Rivals team up for parkway

NASHUA – Two frequent political rivals are teaming up to bring a Broad Street Parkway bond resolution to the board.

Alderman-at-Large Fred Teeboom and Ward 4 Alderman Marc Plamondon disagree on many issues, but they’re working in close partnership to bring the parkway to fruition.

Also, the pair has been working with the city engineer and public works director to refine the cost, which they say will require borrowing no more than $37.7 million.

“This is the latest and greatest number that we are coming up with,” Plamondon said.

A study that last year produced a cost estimate on a scaled-down plan for the two-lane, limited-access roadway came in higher, and city officials anticipated the need to bond as much as $44.5 million.

However, an analysis by City Engineer Steve Dookran and Public Works Director Ricky Seymour looked at other factors, such as what Plamondon said was an exaggerated estimate in the study for inflationary increases for engineering work.

Dookran said Friday that he’s preparing a report for the board of aldermen’s infrastructure committee explaining how he and Seymour arrived at the new cost estimate.

After a plan to package the parkway bond with other city projects died, Teeboom announced he would sponsor new legislation for the parkway construction.

Plamondon, meanwhile, has sponsored legislation for a municipal agreement required for the city to take ownership of the project from the state.

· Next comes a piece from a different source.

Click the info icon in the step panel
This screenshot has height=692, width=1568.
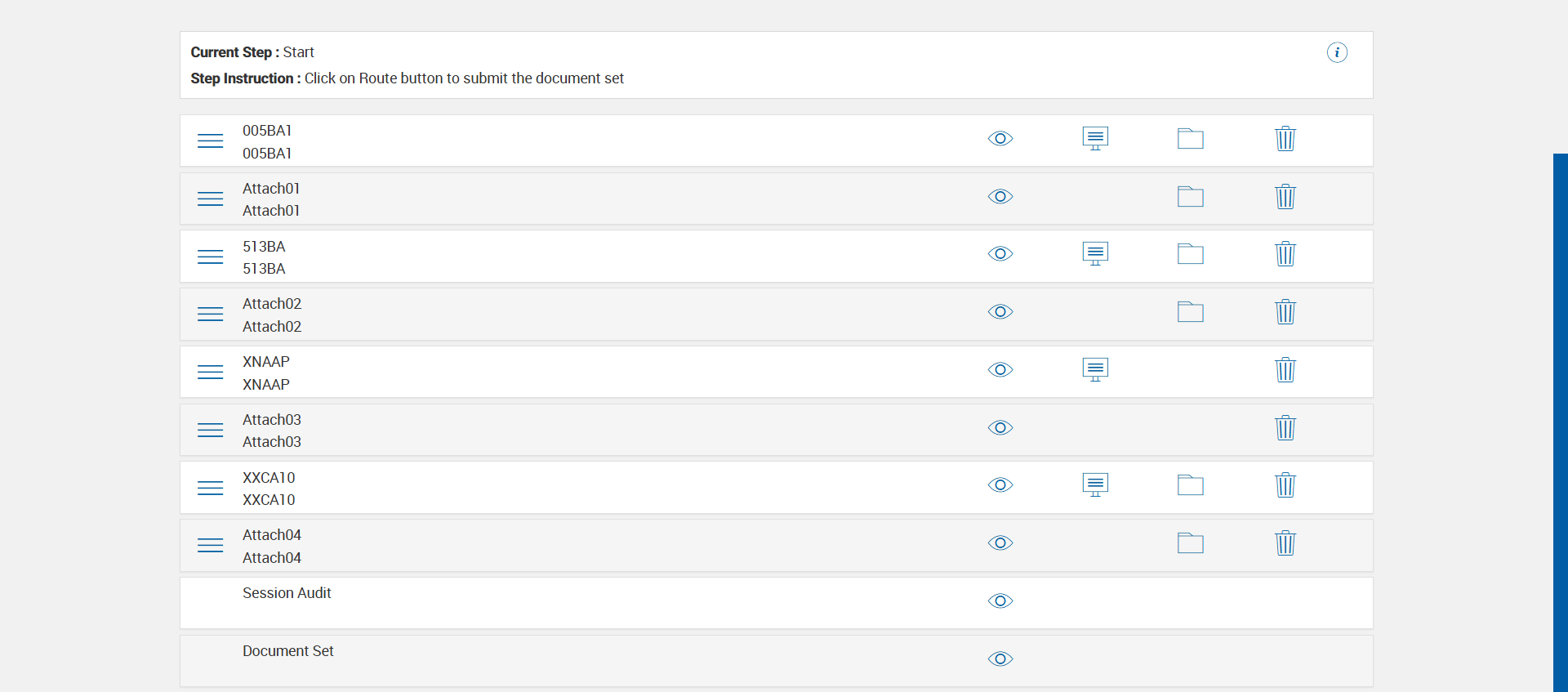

Plamondon said he is pleased that he and Teeboom have been able to collaborate.

“We are moving forward on this and trying to come in on a unified front. I’m very happy that Alderman Teeboom and myself have (been) working together on this partnership. This to me has been a success story,” Plamondon said.

Plamondon is chairman and Teeboom vice-chairman of the aldermen’s infrastructure committee.

“We’re making a lot of headway and really getting our arms around this immense project,” Plamondon said.

The resolution is now being reviewed by the city’s legal department and will be presented to the board at its Aug. 12 meeting, he said.

Also on Aug. 12 the board will consider a resolution by Alderman-at-Large Benjamin Clemons to hold a September referendum on whether to build the long-debated, cross-city parkway.

The road would link downtown to Broad Street near the F.E. Everett Turnpike, skirting the Millyard technology area and crossing the Nashua River along the way.

In 1997, residents in a referendum favored building the parkway, though at that time the cost was expected to be paid entirely by federal money and the project was a four-lane road with a medium.

“In my opinion, it would be a true disservice to the voters who took the time to carefully consider the pros and cons of the original parkway referendum to move forward based on that vote with a project that doesn’t even closely resemble what those voters had initially thought they were voting for,” Clemons said in a letter explaining why he feels a new referendum is needed.

“Let me state for the record that I am not generally an advocate of referendums, but in this case it seems fair to say that the people who voted on the original project are not getting what they voted for,” Clemons wrote.

“The board of aldermen chose in 1997 to give the citizens a say on this project; as such, we should stand by that commitment and give citizens a voice on the different plan that sits before us today,” he wrote.

The resolution for the new referendum was approved by a unanimous vote of the personnel and administrative affairs committee.

Ward 8 Alderman Dave MacLaughlin, who chairs the committee, is a co-sponsor of the resolution.

Clemons appeared before the committee to argue for the referendum, MacLaughlin said.

At the committee, Clemons’ resolution was endorsed by MacLaughlin, Ward 9 Alderman Jeffrey Cox, Ward 6 Alderman Paul Chasse, Jr., Alderman-at-Large David Deane, “and significantly, Alderman Plamondon, who is a proponent of building the Broad Street Parkway,” MacLaughlin said.

“If that’s a sign of things to come, we should have six votes going into the meeting of Aug 12 in favor of passing that referendum question,” MacLaughlin said.